Thanks for your answers and I am sorry if you are going / have been through the same thing.
Dh was much more interested in sex at the beginning and it then settled (after 4 or 5 years) down in to him having a lower libido than me. It has been me initiating things for a long time now but somehow it has now gone a step further where I get the feeling that he really wouldn't care if I never showed any interest again.
I have tried to talk to him about this and yes he couldn't do it (talk). Started squirming and being embarrassed and got annoyed and defensive. I once asked him (quite recently) if he could please put his arm around me while we were lying in bed. That took A LOT of courage, but he got annoyed and said "when I feel like it". I agree that people have to do things if they want to but what if, for lots of reasons, they never feel like it?
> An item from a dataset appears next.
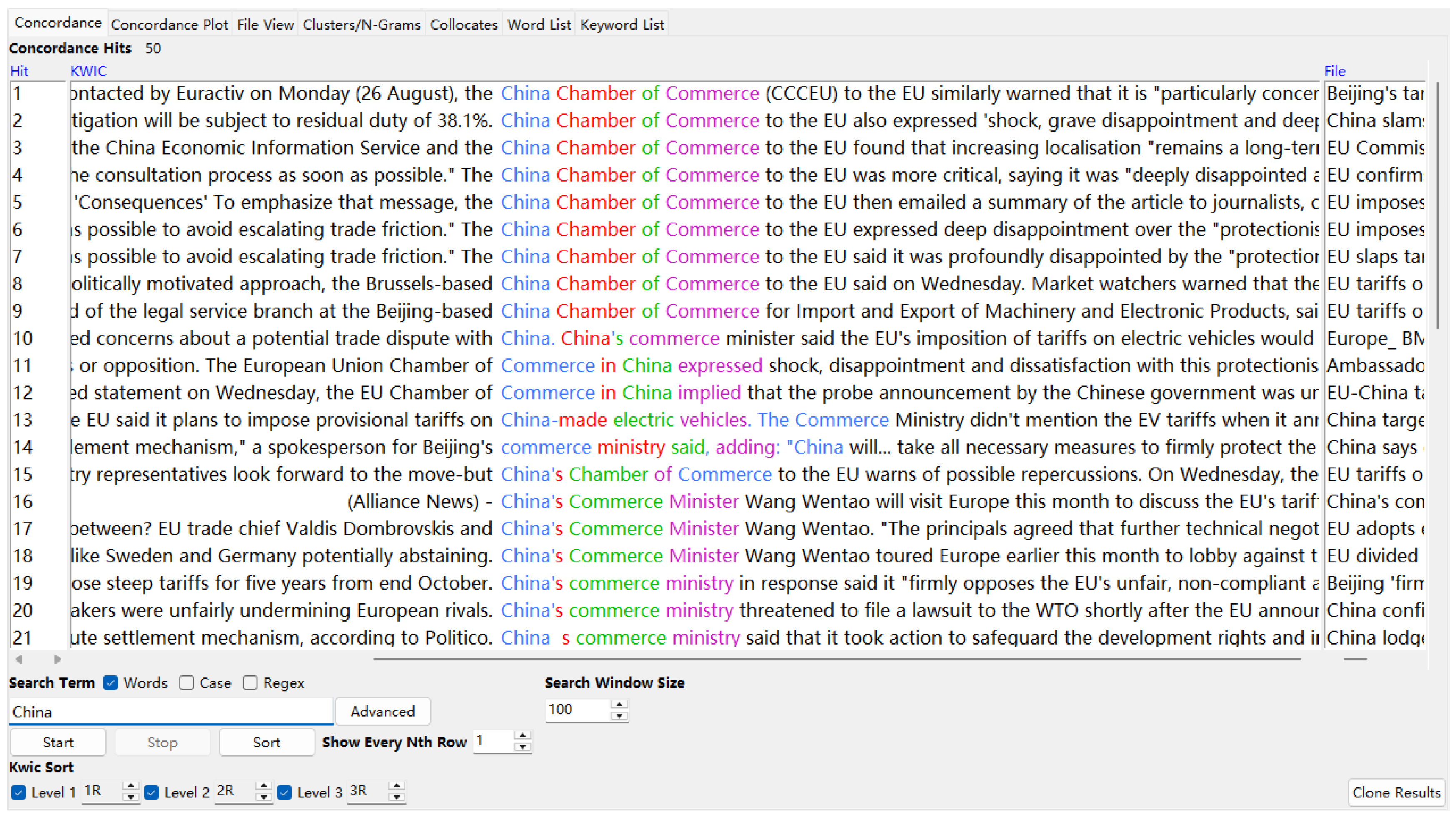Click the Clone Results button

click(1396, 792)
We have been together for almost 20 years so maybe it is just difficult to sustain a sexual interest in someone over this length of time?
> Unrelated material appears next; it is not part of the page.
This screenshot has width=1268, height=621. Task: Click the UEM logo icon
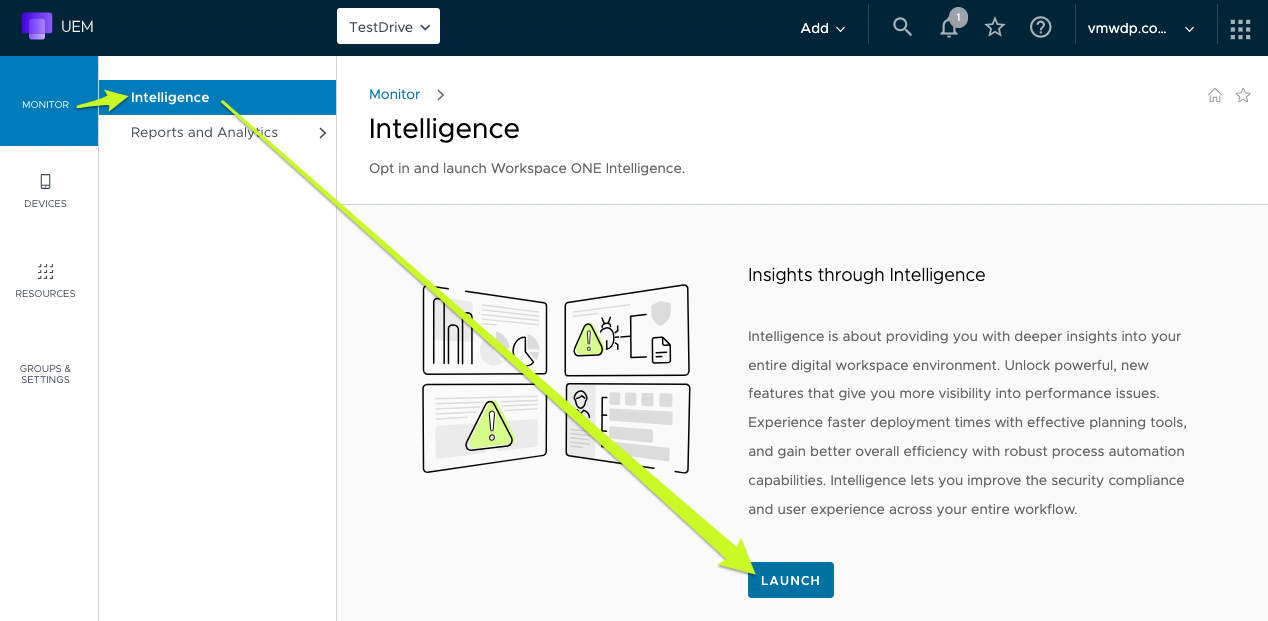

I agree that 46 is too young to give up on sex but what if your partner is older and is the one who is driving this (or seems to be)? I sometimes lie there thinking that I won't make a move towards him any more and see how long it takes him to show me any affection. Then I bargain with myself thinking that if we get to a year, then I have my cue to leave.
In reality though I would find this very difficult to do and h knows this, which is why he can afford to ignore any need for intimacy / affection that I have.
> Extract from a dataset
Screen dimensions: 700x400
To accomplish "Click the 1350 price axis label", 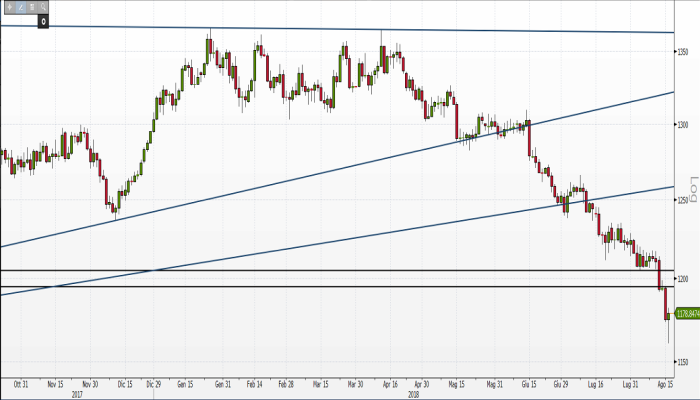I will [685, 52].
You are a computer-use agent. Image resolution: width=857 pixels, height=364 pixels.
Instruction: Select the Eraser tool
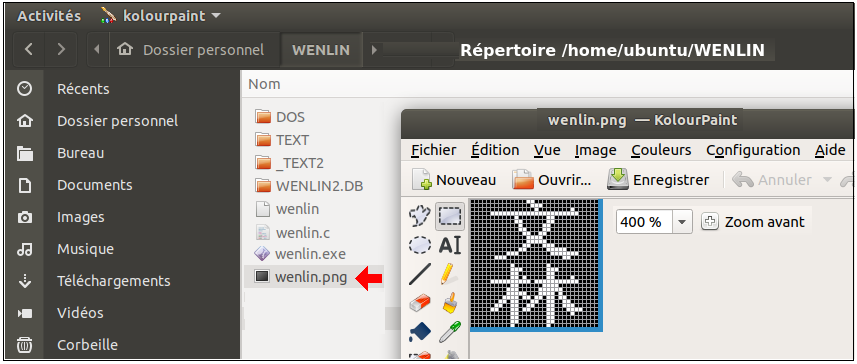point(420,303)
I think dh is hormonally different to how he was yes, and is much more tired, but he can still "perform"
. It's just soul destroying to feel that you are almost "mauling" someone so then I think I am just going to give up. It takes him ages to put both arms around me or any arm around me in fact and I think bloody hell am I that unattractive. I think he could take me (no pun intended!) or leave me basically.
Maybe if I stop obsessing about it for a bit - lying in bed getting cross because yet again he has got in and is lying all scrunched in on himself on his side of the bed - the pressure will be off and he will feel more like being close. I am not holding my breath however.
He can be cuddly at times (not often) in bed, but only ever if I engineer it and drape myself round him - it gets tiring to be the one to do this all the time. He as good as told me that he doesn't care in the conversation where he started to cringe - he said something about not caring about not being "fertile" (euphemism for having sex basically) and I said that that "not caring" involves me as well. He is quite self centred though so I think he thinks things just are how they are at the moment, and that's that. He said "everything is ok" - I was thinking no it's not - not when he is able to give the dcs hugs but never touches me.
Maybe our relationship is essentially over but we are just living together looking after the same kids??